Volunteers take nearly 30K pounds of trash out of Mississippi River for recycling

ST. LOUIS - Families spent Saturday morning in Downtown St. Louis sorting mountains of trash pulled from the Mississippi River, finding what can be recycled and kept out of landfills.

Volunteers piled trash on long wooden troughs. Before they could start working, one organizer stopped the pop music blaring from the loudspeakers. She warned the hundreds of men, women and children to avoid opening any containers with liquid inside.

“Just because it looks like Mountain Dew doesn't mean it is Mountain Dew."

The brick walkway was surrounded by huge dumpsters full of garbage. But, the event offered a dance club atmosphere. Paper sleeves, latex gloves covered by work gloves, and safety goggles were the dress code. Volunteers with the group Living Lands and Waters usually pull trash from Area Rivers.  Saturday morning, they took a break and headed to Leonor K. Sullivan Boulevard near the Gateway Arch to deal with the junk.

“We took it out of there in the same fashion with a lot volunteers at different events,” said organization founder and president Chad Pegracke. “And now, we are doing the right thing by recycling everything that possibly came out of the river."

The music helped move the trash and workday along.

“We're having a lot of fun,” Pegracke said over Pat Benatar’s “Hit Me With Your Best Shot”.

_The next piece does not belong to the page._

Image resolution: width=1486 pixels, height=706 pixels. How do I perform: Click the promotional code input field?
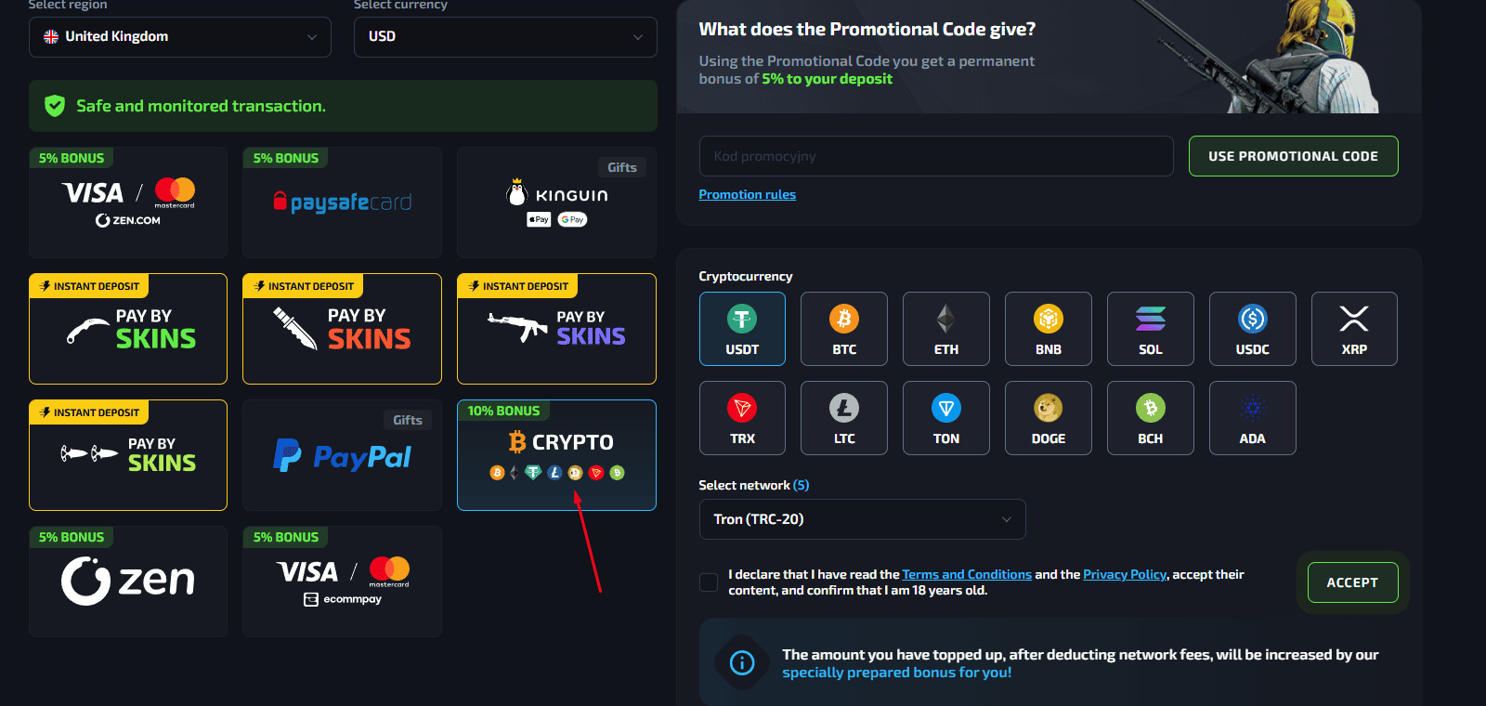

The process would not keep everything out of area landfills. Bottles with liquids inside, foam, and paper went to the trash heap. But after workers sent plastic, aluminum and glass to Republic Services, the pile shrunk to a thin layer of garbage.

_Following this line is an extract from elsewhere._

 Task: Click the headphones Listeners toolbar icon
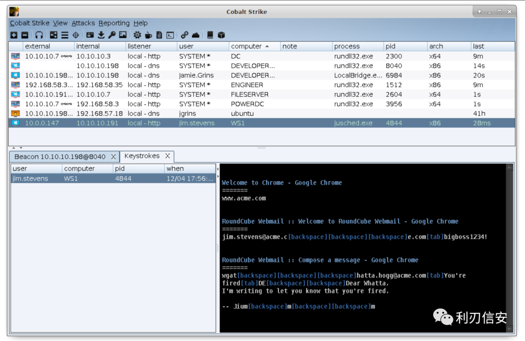(x=39, y=35)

“If I had to guess, 200,000-30,000 pounds easy is we are going to get recycled today,” Pegracke said of the pile that started with 100,000 pounds of trash pulled from the waterway.

Before he got back to work, Pegracke offered one more number.

"18-million people get their daily drinking water directly out of the Mississippi River. And so if you live in the City of St. Louis, you're drinking the water as well."

The volunteers kept fighting the muck to keep that water clear.

“I think that I see and get work side-by-side with America’s best -- people that will volunteer their Saturday and bring their kids who want to do something bigger than them,” Pegracke looked around the riverfront. “It doesn’t get any better than that.”

Living Lands and Waters volunteers will take on the Ohio River in Fall 2017.